Pink and blue plasticware, ballons, paint filled squirt guns. The whoooooole 9 yards.
And what was the result? As Patrick said during the electrifying prediction portion of the video – “Guaranteed boy.”
More like guaranteed King.
Mahomes was so excited he nearly dropped his daughter. Not really because we’re all about child safety here at Chiefs Focus and Patrick would never risk the safety of young Ster, but if you watched the video you could tell his excitement was so intense that he wanted to get a child out of his arms as quickly as possible so he could react as freely and responsibly as he wanted to.
He hugged PM1, who apparently played for too many teams in his baseball career and is just a fan of MLB based on his hat. He then proceeded to jump in the pool, in his hoodie and all. Hopefully he took his phone out of his pocket, but then again he’s worth over half a billion and the thought process of a poor like me probably doesn’t register to the King of Kansas City and the football world.
What does this mean for us? Nothing yet, or ever really. It’s awesome that Mahomes is having a son. As a recently married man and someone who wants to be a father, I could imagine the news of having a son as a guy who is obsessed with sports is one of the more thrilling things in life. For normal folks, does it mean your son will be obsessed with sports? No, definitely not. But that’s something that would just be an added bonus to getting to teach them how to be a man. If I am lucky enough to have a son and he’s all about chess and coding, then rock on dude. Let’s learn that shit together. I’ve won a chess match once in my life, in third grade vs Paul Miller in Mrs. Aid’s class, but I’ll get back in the saddle if my kid wants to play.

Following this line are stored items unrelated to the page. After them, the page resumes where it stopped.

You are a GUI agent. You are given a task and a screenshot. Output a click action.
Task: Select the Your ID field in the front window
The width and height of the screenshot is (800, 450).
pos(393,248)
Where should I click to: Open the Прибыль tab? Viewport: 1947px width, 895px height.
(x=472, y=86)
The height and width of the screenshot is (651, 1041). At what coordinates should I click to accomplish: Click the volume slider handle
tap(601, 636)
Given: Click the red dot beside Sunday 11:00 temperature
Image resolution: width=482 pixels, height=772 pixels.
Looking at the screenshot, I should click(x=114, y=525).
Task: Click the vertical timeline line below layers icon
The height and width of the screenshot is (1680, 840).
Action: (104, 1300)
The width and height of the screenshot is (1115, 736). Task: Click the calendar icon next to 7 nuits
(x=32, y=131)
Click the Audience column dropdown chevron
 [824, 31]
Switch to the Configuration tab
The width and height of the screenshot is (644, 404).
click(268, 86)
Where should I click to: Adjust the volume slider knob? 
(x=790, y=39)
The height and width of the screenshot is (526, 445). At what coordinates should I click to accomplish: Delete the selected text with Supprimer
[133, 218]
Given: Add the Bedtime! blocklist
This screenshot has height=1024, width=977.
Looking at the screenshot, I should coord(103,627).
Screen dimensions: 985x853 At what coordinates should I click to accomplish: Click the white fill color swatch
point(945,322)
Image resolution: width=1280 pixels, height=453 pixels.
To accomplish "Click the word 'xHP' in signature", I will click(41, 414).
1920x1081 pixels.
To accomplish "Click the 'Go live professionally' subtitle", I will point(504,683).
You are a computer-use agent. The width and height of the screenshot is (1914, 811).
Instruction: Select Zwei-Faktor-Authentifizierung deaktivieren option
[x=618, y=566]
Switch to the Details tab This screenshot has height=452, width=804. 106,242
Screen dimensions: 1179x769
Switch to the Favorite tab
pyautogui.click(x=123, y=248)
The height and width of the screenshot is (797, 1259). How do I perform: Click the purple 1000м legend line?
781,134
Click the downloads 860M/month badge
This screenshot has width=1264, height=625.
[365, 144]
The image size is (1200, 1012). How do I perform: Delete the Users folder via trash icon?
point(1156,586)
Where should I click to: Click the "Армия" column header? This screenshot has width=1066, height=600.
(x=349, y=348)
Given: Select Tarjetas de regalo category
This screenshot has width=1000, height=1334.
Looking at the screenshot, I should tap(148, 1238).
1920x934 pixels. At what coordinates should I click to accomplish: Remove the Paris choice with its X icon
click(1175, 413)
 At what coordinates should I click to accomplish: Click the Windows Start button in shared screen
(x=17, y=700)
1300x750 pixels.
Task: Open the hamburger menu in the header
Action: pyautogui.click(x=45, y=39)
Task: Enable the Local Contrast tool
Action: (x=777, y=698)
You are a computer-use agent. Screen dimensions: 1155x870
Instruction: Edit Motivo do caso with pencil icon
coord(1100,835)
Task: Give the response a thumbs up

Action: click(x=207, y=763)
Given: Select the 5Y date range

Will Mahomes son be obsessed with sports? TBD. But you’ve got to think with a grandpa who played in the majors and a dad who is the second coming of Christ in shoulder pads, he might. What if we get to watch the next football Messiah grow up right before our eyes here in KC? Imagine how good Peyton and Eli could have been if Archie actually had talent? Mahomes Jr Jr could be the first quarterback in NFL history to throw for 10,000 yards and 100 touchdowns in a season.
This also provides a great way for Patrick to continue to build his wealth. In the age of NIL, there is no doubt that Nick Saban, Lincoln Riley, and Jimbo Fisher already had boosters on the phones this morning putting together packages to lure the unborn prodigy to their respective football factories. Who can get to $100 million in NIL cash fastest? Arch Manning signed last week so he’s old news – today we’re all about baby Mahomes. This kid is without a doubt already the number 1 recruit in the country for the Class of 2040.
In sincerity – congrats to Patrick and Brittany for welcoming another member to their beautiful family. Kansas City will without a doubt love this kid like he’s someone our own. As much as the Mahomes have given to Kansas City thus far and with the trails they continue to blaze here, the Prince of Kansas City has an entire kingdom awaiting his arrival.
Let’s also up the ante on those over/under totals for Mahomes numbers this year – I feel a big one coming.